Suddenly she whirled from the window and stood before the glass. Her eyes were shining
brilliantly, but her face had lost its color within twenty seconds. Rapidly she pulled down
her hair and let it fall to its full length.
Now, there were two possessions of the James Dillingham Youngs in which they both
took a mighty pride. One was Jim’s gold watch that had been his father’s and his
grandfather’s. The other was Della’s hair. Had the queen of Sheba lived in the flat across
the airshaft, Della would have let her hair hang out the window some day to dry just to
depreciate Her Majesty’s jewels and gifts. Had King Solomon been the janitor, with all
his treasures piled up in the basement, Jim would have pulled out his watch every time he
passed, just to see him pluck at his beard from envy.
So now Della’s beautiful hair fell about her rippling and shining like a cascade of brown
waters. It reached below her knee and made itself almost a garment for her. And then she
did it up again nervously and quickly. Once she faltered for a minute and stood still while
a tear or two splashed on the worn red carpet.
On went her old brown jacket; on went her old brown hat. With a whirl of skirts and with
the brilliant sparkle still in her eyes, she fluttered out the door and down the stairs to the
street.
Where she stopped the sign read: “Mme. Sofronie. Hair Goods of All Kinds.” One flight
up Della ran, and collected herself, panting. Madame, large, too white, chilly, hardly
looked the “Sofronie.”
“Will you buy my hair?” asked Della.
“I buy hair,” said Madame. “Take yer hat off and let’s have a sight at the looks of it.”
Down rippled the brown cascade.
“Twenty dollars,” said Madame, lifting the mass with a practised hand.
“Give it to me quick,” said Della.
Oh, and the next two hours tripped by on rosy wings. Forget the hashed metaphor. She
was ransacking the stores for Jim’s present.

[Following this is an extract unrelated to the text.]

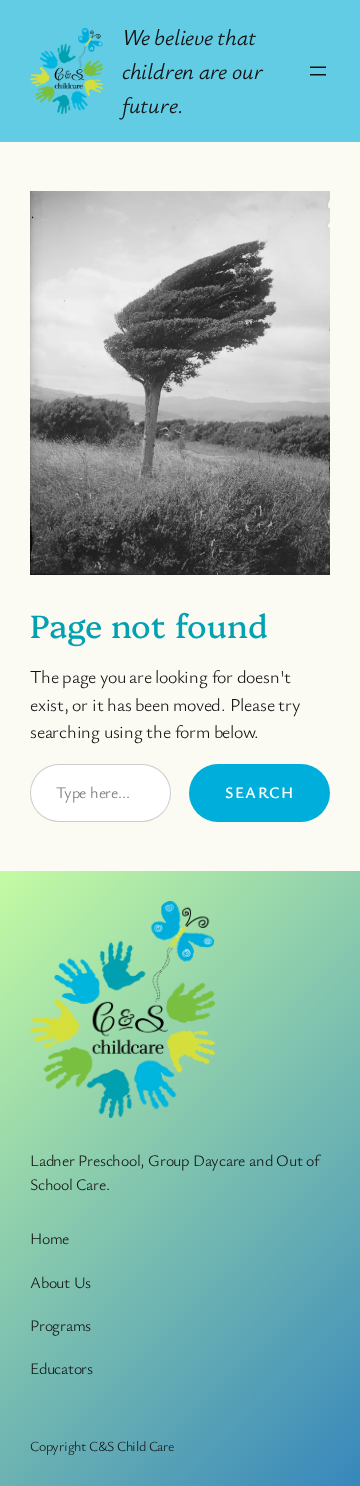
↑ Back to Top (264, 1432)
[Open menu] (318, 71)
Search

She found it at last. It surely had been made for Jim and no one else. There was no other
like it in any of the stores, and she had turned all of them inside out. It was a platinum fob
chain simple and chaste in design, properly proclaiming its value by substance alone and
not by meretricious ornamentation—as all good things should do. It was even worthy of
The Watch. As soon as she saw it she knew that it must be Jim’s. It was like him.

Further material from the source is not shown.